- Try it:
Reduce the material below to its lines containing "accomplish".

─── Material shown ───

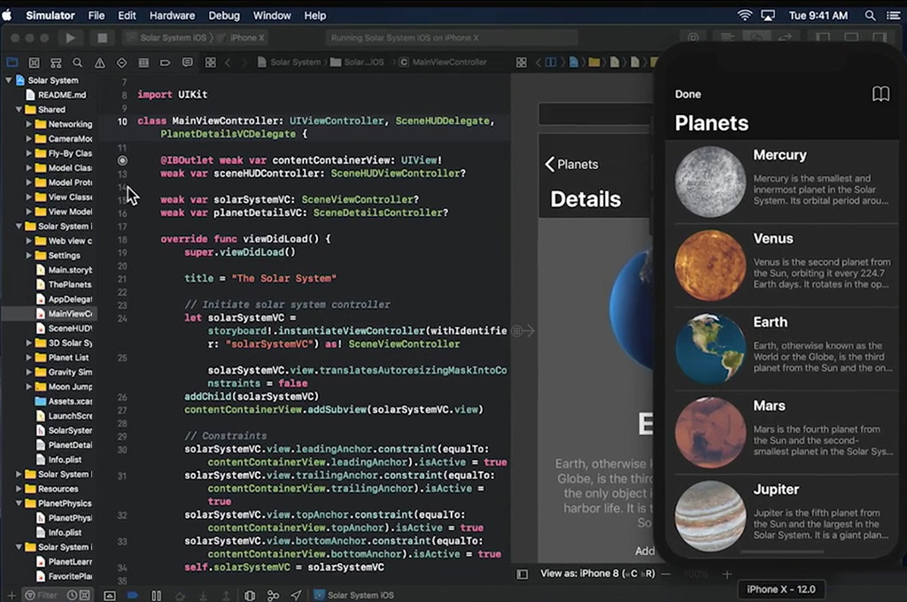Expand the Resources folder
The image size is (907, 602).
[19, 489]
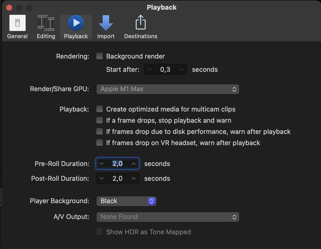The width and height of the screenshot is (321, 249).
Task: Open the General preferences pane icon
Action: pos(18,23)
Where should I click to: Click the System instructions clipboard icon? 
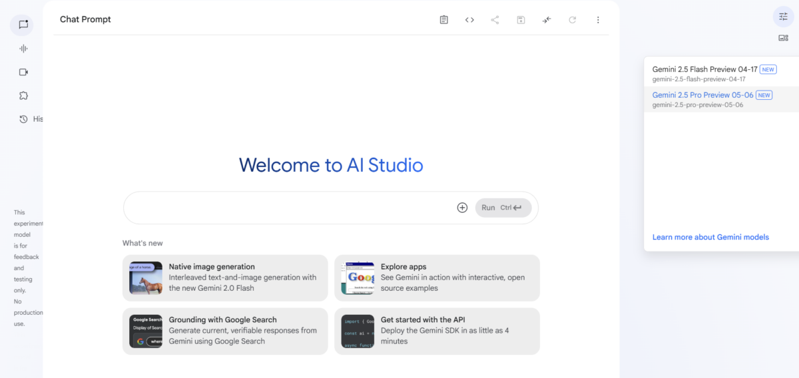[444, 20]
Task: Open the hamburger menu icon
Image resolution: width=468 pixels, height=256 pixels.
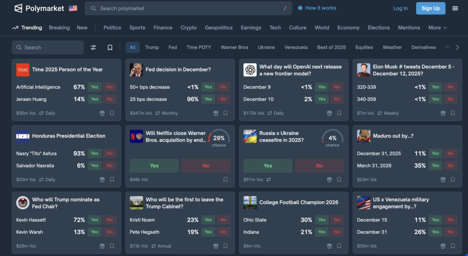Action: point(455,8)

───
─── Material shown ───

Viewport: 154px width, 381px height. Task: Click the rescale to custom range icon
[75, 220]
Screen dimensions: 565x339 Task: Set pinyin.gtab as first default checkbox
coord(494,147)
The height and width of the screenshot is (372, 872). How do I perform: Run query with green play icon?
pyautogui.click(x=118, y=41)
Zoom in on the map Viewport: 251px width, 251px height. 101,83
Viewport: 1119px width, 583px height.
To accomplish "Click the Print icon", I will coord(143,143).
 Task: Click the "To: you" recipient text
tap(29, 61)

───
─── Material shown ───

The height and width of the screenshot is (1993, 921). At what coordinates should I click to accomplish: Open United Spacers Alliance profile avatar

───

- Output below:
To accomplish "Click the Print icon", I will coord(143,143).
The height and width of the screenshot is (1993, 921). At what coordinates should I click to accomplish: Open United Spacers Alliance profile avatar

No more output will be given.